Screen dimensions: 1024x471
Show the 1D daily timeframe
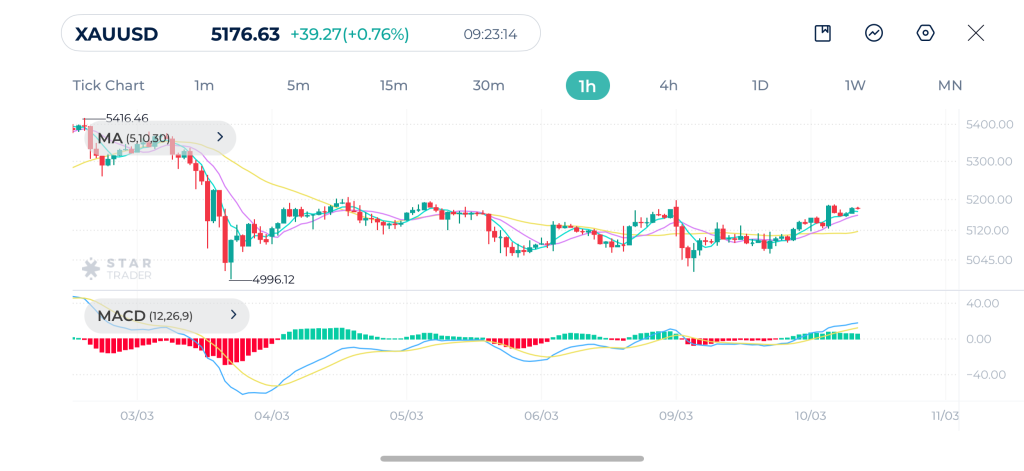760,85
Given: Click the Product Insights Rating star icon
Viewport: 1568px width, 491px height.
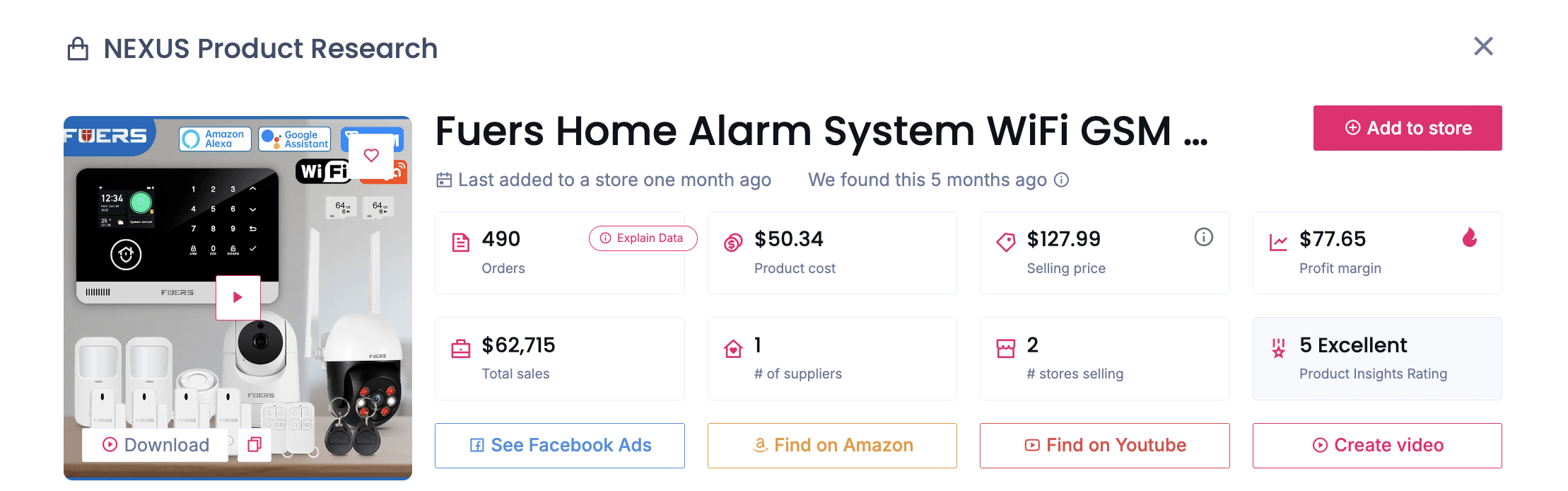Looking at the screenshot, I should click(x=1277, y=347).
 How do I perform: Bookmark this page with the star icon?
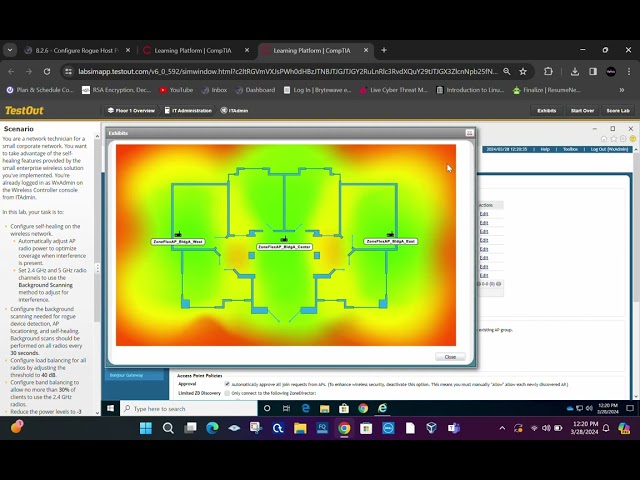[x=522, y=71]
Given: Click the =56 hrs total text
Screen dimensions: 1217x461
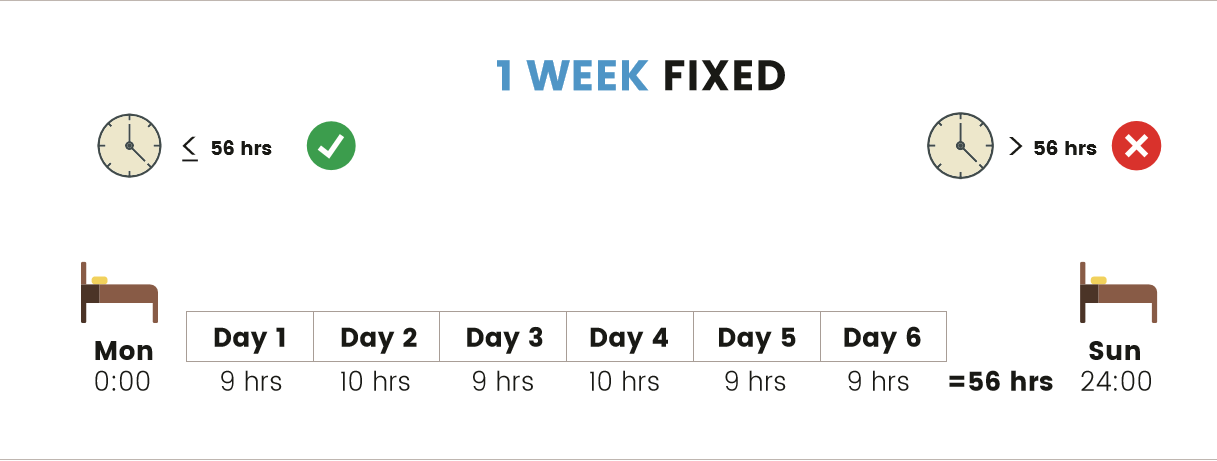Looking at the screenshot, I should (1000, 381).
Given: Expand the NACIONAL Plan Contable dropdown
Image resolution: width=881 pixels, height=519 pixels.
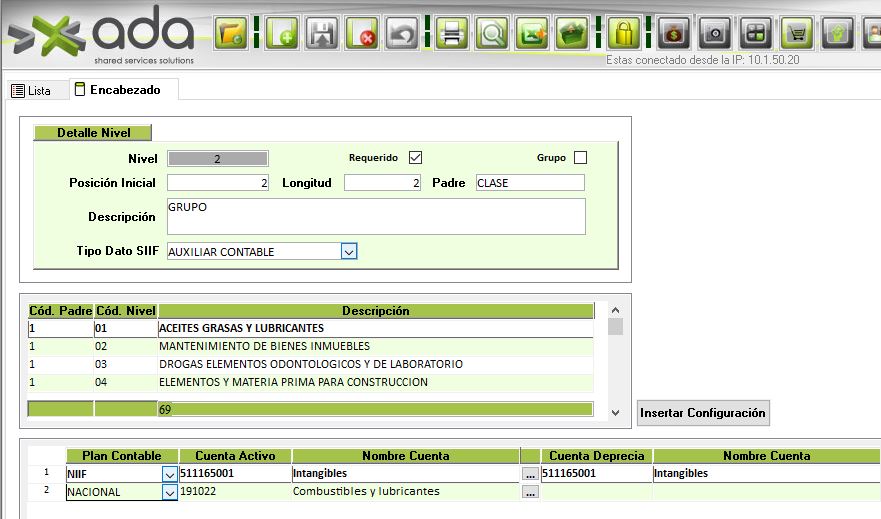Looking at the screenshot, I should tap(169, 492).
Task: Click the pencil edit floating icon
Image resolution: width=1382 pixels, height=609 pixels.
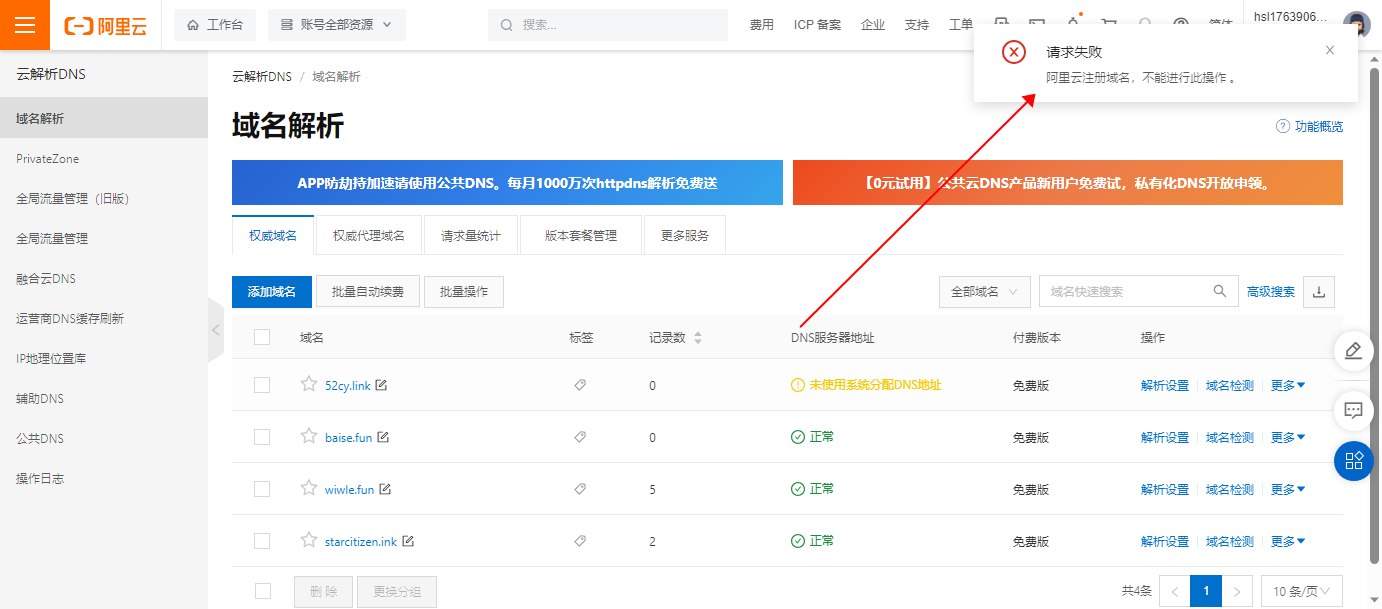Action: [x=1354, y=351]
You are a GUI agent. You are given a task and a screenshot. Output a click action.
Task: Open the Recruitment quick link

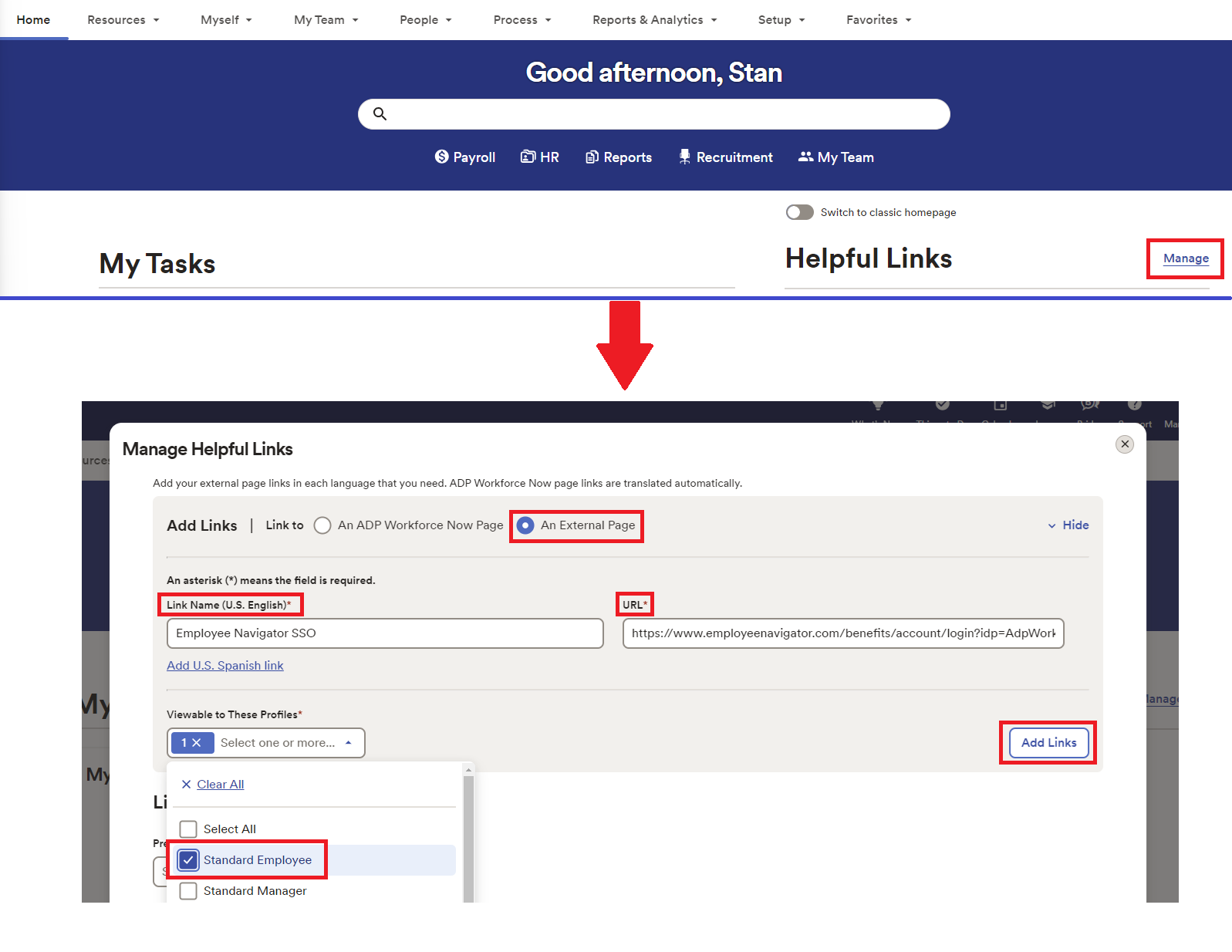click(x=725, y=157)
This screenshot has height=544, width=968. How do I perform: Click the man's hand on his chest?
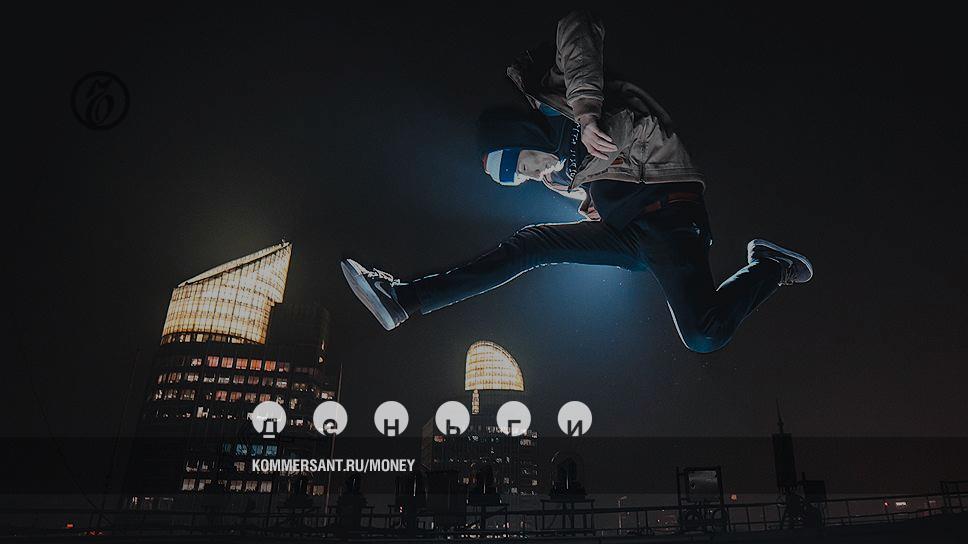(x=597, y=136)
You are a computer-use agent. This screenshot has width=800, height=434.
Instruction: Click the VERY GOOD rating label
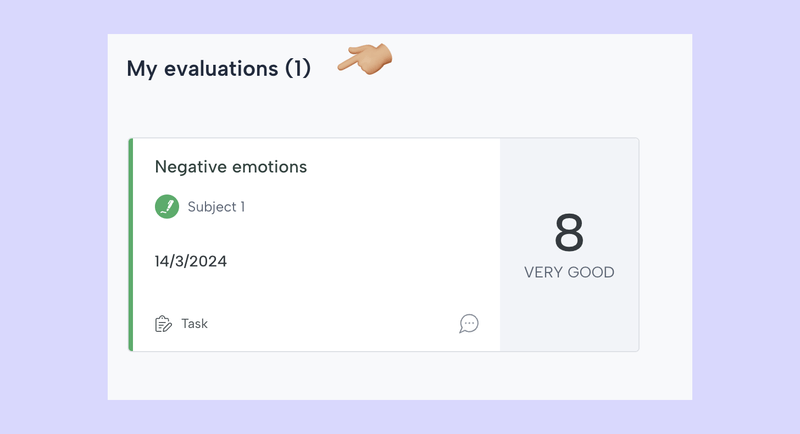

_Stated exercise_:
Reproduce every one of the records above word for word, omitting the pictures.

_Task output_:
Screen dimensions: 1024x471
Show the 1D daily timeframe
760,85
Given: Click the Product Insights Rating star icon
Viewport: 1568px width, 491px height.
Looking at the screenshot, I should click(x=1277, y=347).
 How do I perform: Bookmark this page with the star icon?
[x=522, y=71]
Given: Click the =56 hrs total text
Screen dimensions: 1217x461
Looking at the screenshot, I should (1000, 381).
Given: Expand the NACIONAL Plan Contable dropdown
Image resolution: width=881 pixels, height=519 pixels.
Looking at the screenshot, I should tap(169, 492).
Task: Click the pencil edit floating icon
Image resolution: width=1382 pixels, height=609 pixels.
Action: [x=1354, y=351]
You are a GUI agent. You are given a task and a screenshot. Output a click action.
Task: Open the Recruitment quick link

click(x=725, y=157)
This screenshot has height=544, width=968. How do I perform: Click the man's hand on his chest?
(x=597, y=136)
You are a computer-use agent. This screenshot has width=800, height=434.
Instruction: Click the VERY GOOD rating label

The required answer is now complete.